Flux and Flow. Starring at Nina Saunders and Faig Ahmed.

Words by Aliecia Cindy 

Despite the different mediums (carpets and furniture), these two artists use the deconstruction of what has generally been a functional object in an attempt to challenge our perception of art, heritage, and domesticity. Azerbaijani carpets are of particular significance to the culture, a thing that is handed down from generation to generation with its finest ways and design, every one of color and designs having its eccentric meaning to it. In a society in which so much of the significant experience of life, from birth to death, takes place on carpets, they are a powerful symbol of continuity and identity. The ready access to this richness of heritage through the form adopted by Ahmed simultaneously makes his work highly personal and culturally specific even as he unpacks it. The carpet for Ahmed is a metaphor for the preservation of culture against the forces of change. He employs master weavers who still employ the old, time-consuming methods of their craft, preserving the traditional way. He then digitally manipulates the designs, introducing "glitches" or "melts" that render the final piece a contemporary sculpture. This tension highlights the conflict between the fixed nature of old tradition and the radical, but often disorderly, power of new technology and globalization. It's a dialogue between history and the present, proving that an old artifact can be repurposed to make comments on global, modern issues.

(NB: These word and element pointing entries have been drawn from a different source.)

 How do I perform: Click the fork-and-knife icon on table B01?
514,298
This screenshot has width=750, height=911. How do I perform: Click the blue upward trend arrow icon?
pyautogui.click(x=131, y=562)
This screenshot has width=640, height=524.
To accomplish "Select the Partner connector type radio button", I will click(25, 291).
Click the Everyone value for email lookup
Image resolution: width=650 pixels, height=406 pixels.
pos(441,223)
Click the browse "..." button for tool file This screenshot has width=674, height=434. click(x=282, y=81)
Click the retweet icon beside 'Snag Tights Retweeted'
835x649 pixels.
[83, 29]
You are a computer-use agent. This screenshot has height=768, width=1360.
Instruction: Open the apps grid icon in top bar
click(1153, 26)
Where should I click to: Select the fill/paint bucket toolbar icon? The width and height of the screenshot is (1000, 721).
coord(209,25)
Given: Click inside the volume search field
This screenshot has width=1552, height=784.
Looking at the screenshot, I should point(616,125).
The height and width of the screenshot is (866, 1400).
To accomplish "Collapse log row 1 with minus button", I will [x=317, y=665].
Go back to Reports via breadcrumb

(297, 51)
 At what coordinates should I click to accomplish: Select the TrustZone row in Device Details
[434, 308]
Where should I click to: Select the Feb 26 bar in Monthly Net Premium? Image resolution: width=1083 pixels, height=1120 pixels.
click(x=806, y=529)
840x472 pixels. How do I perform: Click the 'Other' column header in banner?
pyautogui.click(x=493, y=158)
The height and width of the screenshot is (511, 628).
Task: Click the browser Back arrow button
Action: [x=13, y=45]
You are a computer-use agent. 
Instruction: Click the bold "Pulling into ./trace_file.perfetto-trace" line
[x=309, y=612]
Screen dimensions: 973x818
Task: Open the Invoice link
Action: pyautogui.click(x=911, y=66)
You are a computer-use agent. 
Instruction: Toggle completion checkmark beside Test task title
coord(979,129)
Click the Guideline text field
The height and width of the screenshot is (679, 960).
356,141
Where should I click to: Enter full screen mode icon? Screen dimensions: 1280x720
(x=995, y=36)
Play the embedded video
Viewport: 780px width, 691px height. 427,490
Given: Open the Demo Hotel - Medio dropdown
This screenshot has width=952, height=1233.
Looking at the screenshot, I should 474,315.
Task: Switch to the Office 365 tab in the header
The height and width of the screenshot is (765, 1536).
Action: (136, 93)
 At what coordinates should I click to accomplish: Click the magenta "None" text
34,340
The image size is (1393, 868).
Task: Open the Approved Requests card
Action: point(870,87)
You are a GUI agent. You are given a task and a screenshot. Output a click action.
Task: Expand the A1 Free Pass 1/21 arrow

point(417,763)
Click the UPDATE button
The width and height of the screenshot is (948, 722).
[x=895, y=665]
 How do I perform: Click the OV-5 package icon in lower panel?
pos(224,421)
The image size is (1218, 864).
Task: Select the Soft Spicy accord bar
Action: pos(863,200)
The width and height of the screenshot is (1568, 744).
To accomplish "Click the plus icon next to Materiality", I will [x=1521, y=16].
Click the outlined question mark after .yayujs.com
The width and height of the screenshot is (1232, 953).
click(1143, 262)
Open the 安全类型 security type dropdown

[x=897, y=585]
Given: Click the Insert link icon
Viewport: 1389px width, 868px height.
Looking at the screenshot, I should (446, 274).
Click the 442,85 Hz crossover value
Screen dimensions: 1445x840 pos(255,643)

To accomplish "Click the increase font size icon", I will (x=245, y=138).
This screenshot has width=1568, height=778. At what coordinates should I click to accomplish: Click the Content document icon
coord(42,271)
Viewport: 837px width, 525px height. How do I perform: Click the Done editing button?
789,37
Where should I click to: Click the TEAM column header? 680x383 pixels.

Picture by Yayha Bakuvi | Work by Faig Ahmed Studio

He believes the intricate patterns on carpets are a form of universal, "coded language." By deconstructing and rearranging them, he tries to decipher the secret, oftentimes metaphysical, message behind these age-old symbols. Ahmed's work forces us to think about cultural heritage as a living language that is capable of being re-interpreted, re-coded, and re-imagined over and over again.

Picture by Sam Harnett | Work by Faig Ahmed Studio

Meanwhile, Saunders medium is furniture and more precisely, discarded or second-hand armchairs and sofas, apart from that she did a collaboration with Steinway & Sons incorporating her melting effect of the piano. She is a self-taught upholsterer, and her art installation involves modifying these everyday household objects into sculptures.

She repurposes these everyday objects, which she often seeks out at auctions and thrift stores, and turns them inside out in terms of their purpose and form. Saunders re-upholsters them, but instead of maintaining their rigid form, she stretches the fabric and stuffing to make them have a "melting" or "distended" look. The furniture appears to be sagging, dripping, or accumulating on the ground, falling out of use as a chair. In so doing, she defies our conception of everyday objects. The works are both humorous and disturbing, in that the viewer identifies with the familiar form of chair but is confronted with its strange, useless state. The works initiate discussions regarding themes of domesticity, memory, and the relationship of our bodies to the objects that fill our spaces.

Saunders Studio

Her signature "melting" sofas and armchairs are also a powerful metaphor for the instability of domestic life and the psychic weight of our possessions. In melting the armchairs and sofas into the floor, she melts their function as indicators of comfort and solidity. This visual distortion suggests that the boundaries of our inner lives are not as solid as they seem to be, and can substitute for emotional or domestic collapse. Saunders' work carefully balances a surrealist, comedic tone with a darker, more reflective one. The absurdity of a velvet sofa bleeding onto the floor is both funny and unsettling. This tension allows her to approach challenging material, such as social commentary and consumerism, in an accessible and intellectual way. By reclaiming old, discarded furniture, she subtly critiques consumer culture and the buy-and-toss cycle, bringing new life to things that society has rendered useless.

Saunders studio "Angel in freefall" in the collection of Horsens Kunstmuseum


Faig Ahmed and Nina Saunders both utilize the "melting" trope to invert and disassemble familiar objects. The common visual vocabulary becomes a metaphor for transformation, freeing the tension between past and present. For Ahmed, the melting carpet is the manner in which ancient geometric conventions are not static but are in continuous flux under the duress of the digital age. For Saunders, a melting armchair is the emotional and psychological vulnerability beneath the façade of interiority. Their work discomfits and intrigues onlookers by taking something common, a carpet or a chair and rendering it dysfunctional, forcing us to look beyond its intended purpose.